(Record set)

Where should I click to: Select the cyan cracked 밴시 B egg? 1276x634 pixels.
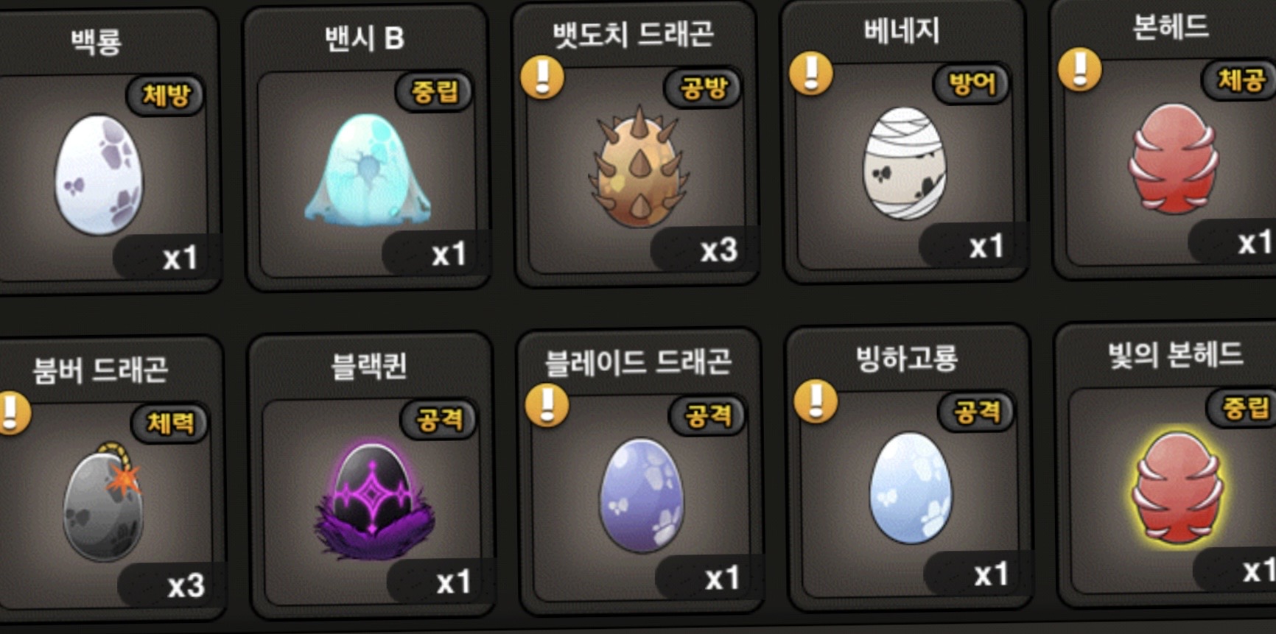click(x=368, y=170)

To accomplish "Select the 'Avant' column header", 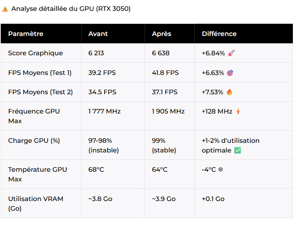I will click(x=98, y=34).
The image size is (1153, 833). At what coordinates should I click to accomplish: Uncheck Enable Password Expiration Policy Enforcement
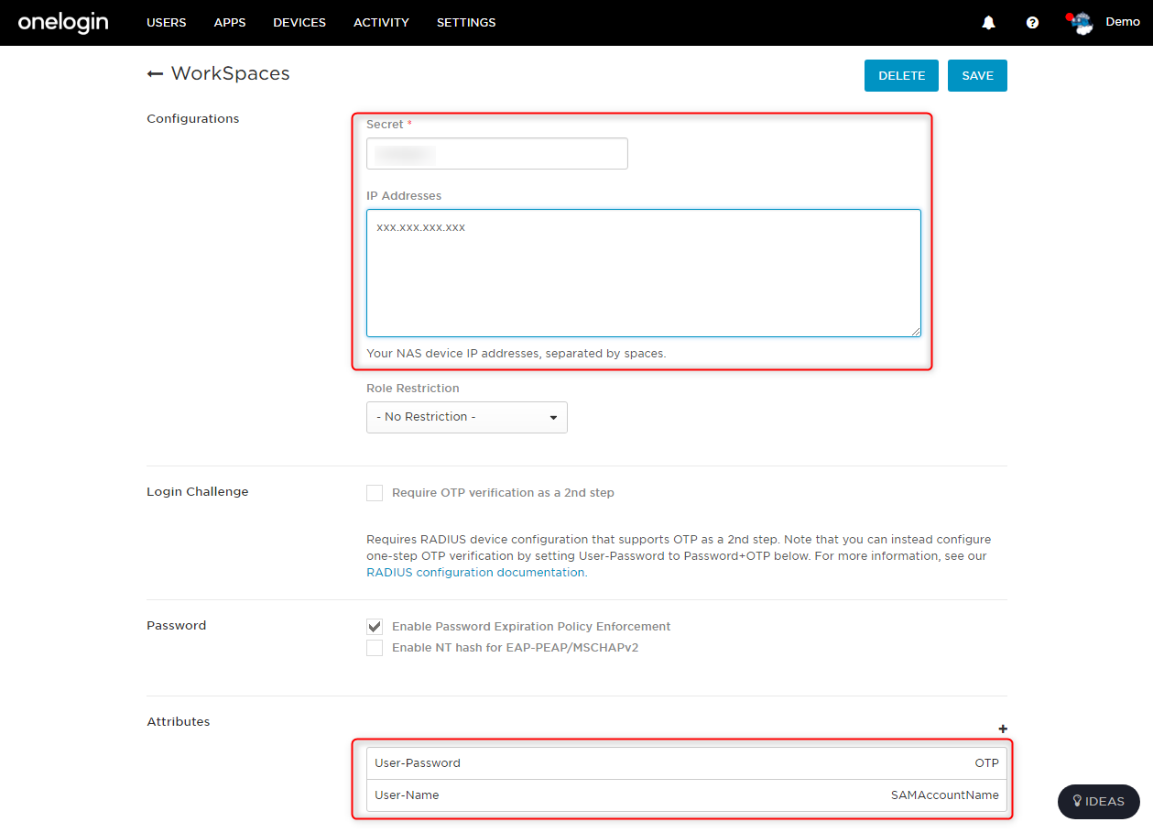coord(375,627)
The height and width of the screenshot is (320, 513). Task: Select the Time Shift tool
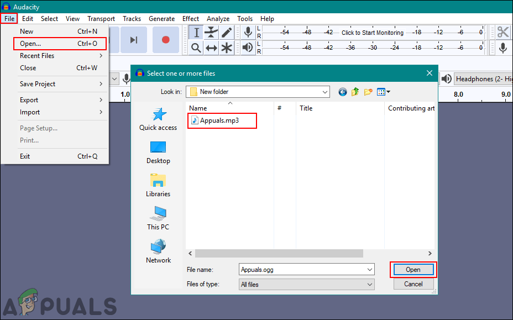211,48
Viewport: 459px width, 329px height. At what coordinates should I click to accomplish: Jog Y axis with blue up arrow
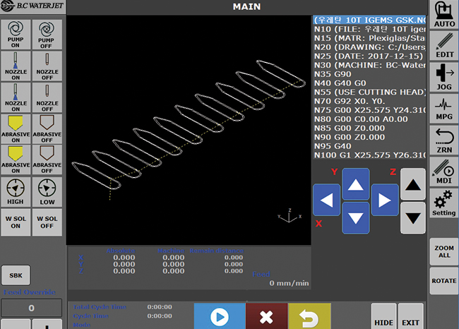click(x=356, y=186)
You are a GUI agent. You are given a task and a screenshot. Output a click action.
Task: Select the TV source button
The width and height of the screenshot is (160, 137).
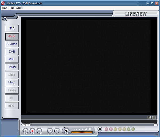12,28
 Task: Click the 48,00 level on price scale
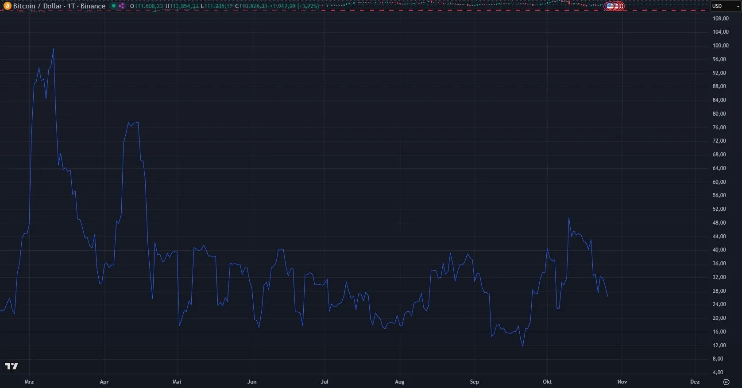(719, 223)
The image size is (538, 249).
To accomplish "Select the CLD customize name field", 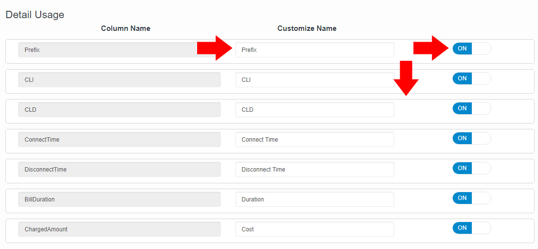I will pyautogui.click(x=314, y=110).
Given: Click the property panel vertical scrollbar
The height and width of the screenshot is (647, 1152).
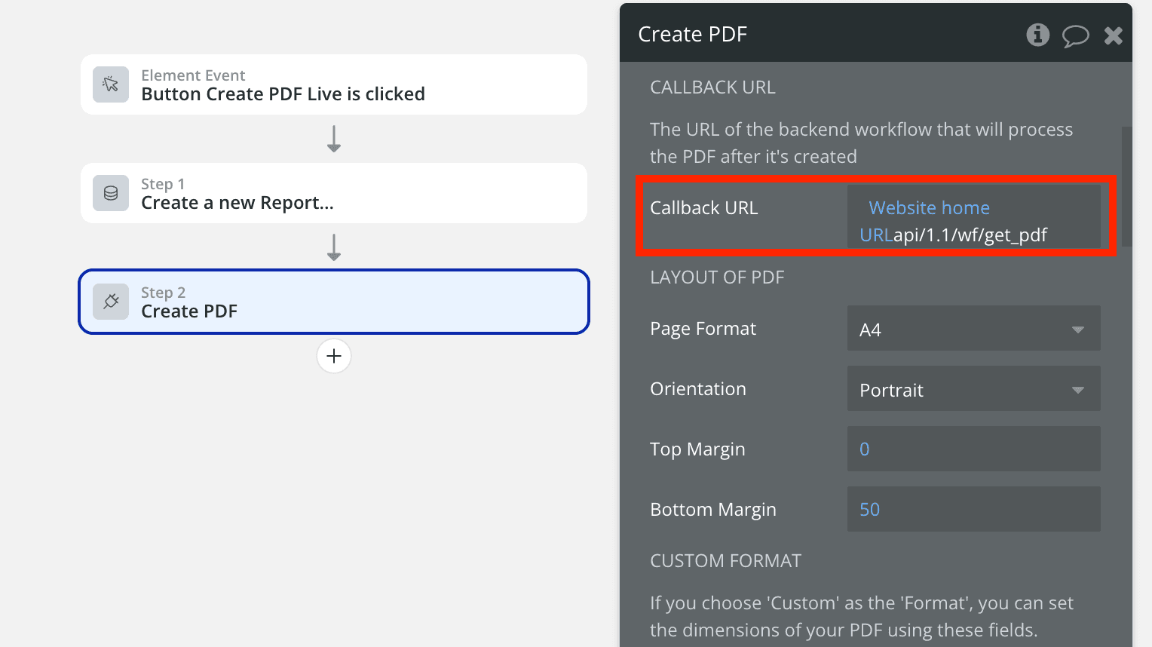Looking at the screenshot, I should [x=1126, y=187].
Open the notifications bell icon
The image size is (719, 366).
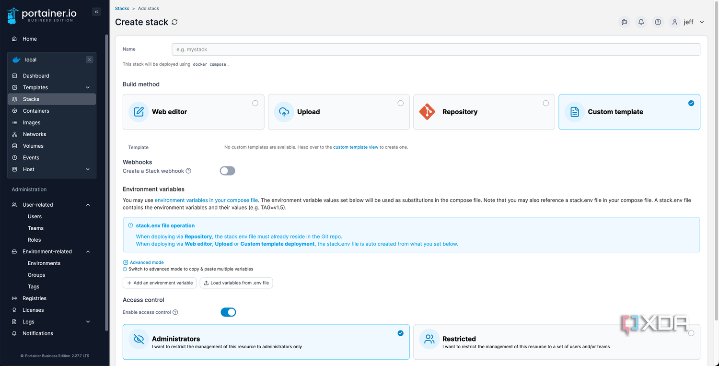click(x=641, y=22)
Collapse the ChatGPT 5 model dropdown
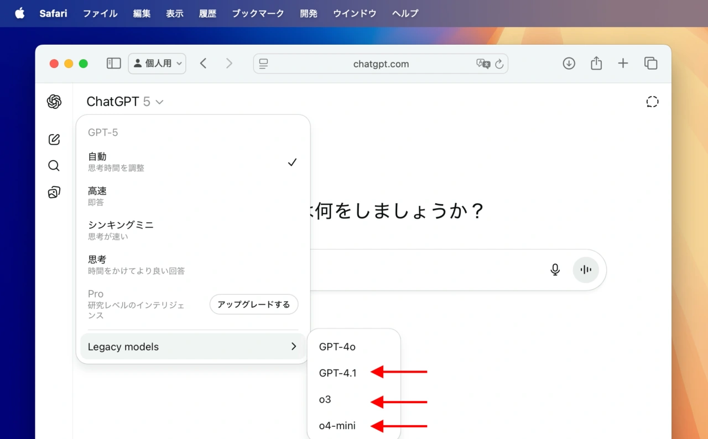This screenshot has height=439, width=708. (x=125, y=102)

(End Record set)
(Record set)

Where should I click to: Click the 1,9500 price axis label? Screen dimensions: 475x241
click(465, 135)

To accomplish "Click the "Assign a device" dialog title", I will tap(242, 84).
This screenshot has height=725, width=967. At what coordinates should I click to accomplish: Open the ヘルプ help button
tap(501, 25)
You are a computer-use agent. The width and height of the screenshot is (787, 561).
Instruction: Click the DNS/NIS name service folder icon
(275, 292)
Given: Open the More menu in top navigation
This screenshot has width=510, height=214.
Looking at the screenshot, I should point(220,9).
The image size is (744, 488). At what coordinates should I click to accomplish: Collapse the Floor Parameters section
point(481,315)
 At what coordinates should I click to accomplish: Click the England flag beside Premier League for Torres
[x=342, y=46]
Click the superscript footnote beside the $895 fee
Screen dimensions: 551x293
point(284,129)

(End Record set)

§ Work order: Pictures do not belong in the answer. Return the lines above starting at the one with "The height and width of the screenshot is (320, 513)." and ending at the one with "Task: Select the TV source button", both kept, exactly.

§ Output of the exercise:
The height and width of the screenshot is (320, 513). Task: Select the Time Shift tool
211,48
Viewport: 459px width, 329px height. At what coordinates should I click to accomplish: Jog Y axis with blue up arrow
click(x=356, y=186)
You are a GUI agent. You are given a task and a screenshot. Output a click action.
Task: Select the TV source button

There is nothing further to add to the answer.